A Day in the Life as a Bonum Therapeutics Principal Scientist
When Shannon Okada’s morning chai goes cold, it’s because she became immersed in her work in the lab.
“We have a lot of fun solving mysteries,” said Okada, who works as a Principal Scientist at Bonum Therapeutics, a Seattle-based biotech focused on development of a new class of cancer drugs with enhanced safety and efficacy. “Every day you don’t know what’s going to happen or what you might discover.”
Okada spends much of her time designing experiments to test new potential therapies in the lab. The goal at Bonum is to design proteins that are active in the right place and remain inactive in other conditions. She helps build the tools to study how these proteins work and evaluates all the data she and her team generate, which then informs further designs.
“Big picture, I am motivated by the opportunity to design a drug that you can dose at the level you need to get rid of a tumor, while avoiding the toxicities currently associated with such high levels of dosing,” Okada said.
Both the day-to-day results, as well as the big “ah-ha” moments, keep her spirits high. She thinks back to a moment three years ago when her experiment proved for the first time that an early prototype was working. The whole team gathered around her computer to view the exciting data.
“We did it in vitro. It was a straightforward experiment, in a format we use all the time. But, this time, we were able to show the protein functioned with the mechanism we had designed. It was a breakthrough,” she said.
Okada, a working mother, has no time for inefficiencies, which is why she optimizes her day. The flexibility she has at Bonum lets her organize her time, enabling her to split her work day between the lab and home, dodging rush hour and being productive where it works best for her.
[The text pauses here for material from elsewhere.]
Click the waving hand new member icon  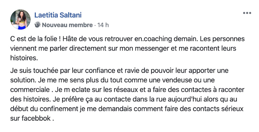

Looking Back at Washington’s Life Science Industry Okada, a homegrown Washington resident, began her career in life sciences in 1999 as a research associate at Seattle-based ZymoGenetics, which Bristol Myers Squibb acquired in 2010 for $885M.
“When I was at ZymoGenetics, especially during the early days, there were not a lot of local employment options if I lost my job,” Okada said of the state’s early 2000s biotech scene. “The longer I worked, however, the more Washington biotech grew and expanded. Now, there are many more opportunities.”
After Bristol Myers Squibb closed the ZymoGenetics offices in Seattle, Okada looked for her next opportunity. It came in the form of a two-person, biotech start up position with John Mulligan, CEO and founder of Good Therapeutics (and now Bonum Therapeutics).
“I’m not a risk taker by nature, but I knew of John from my network. He’s very bright and thinks differently. He had a track record of success. Even though taking a job at a start up seemed high risk to me, I was looking forward to seeing what would happen,” she said. “In hindsight, I can say he did have a really good idea that’s simple and elegant and has the potential to reduce toxicity for cancer drugs. It has been totally worth it.”
Good was acquired in 2022 by Roche, for $250 million upfront plus milestones. Bonum is a spinout of Good, and at least one compound developed by the Good (now Bonum) team is well on its way towards testing in humans. Okada’s expertise continues to be foundational to development of Bonum’s targeted, highly active, and less toxic medicines.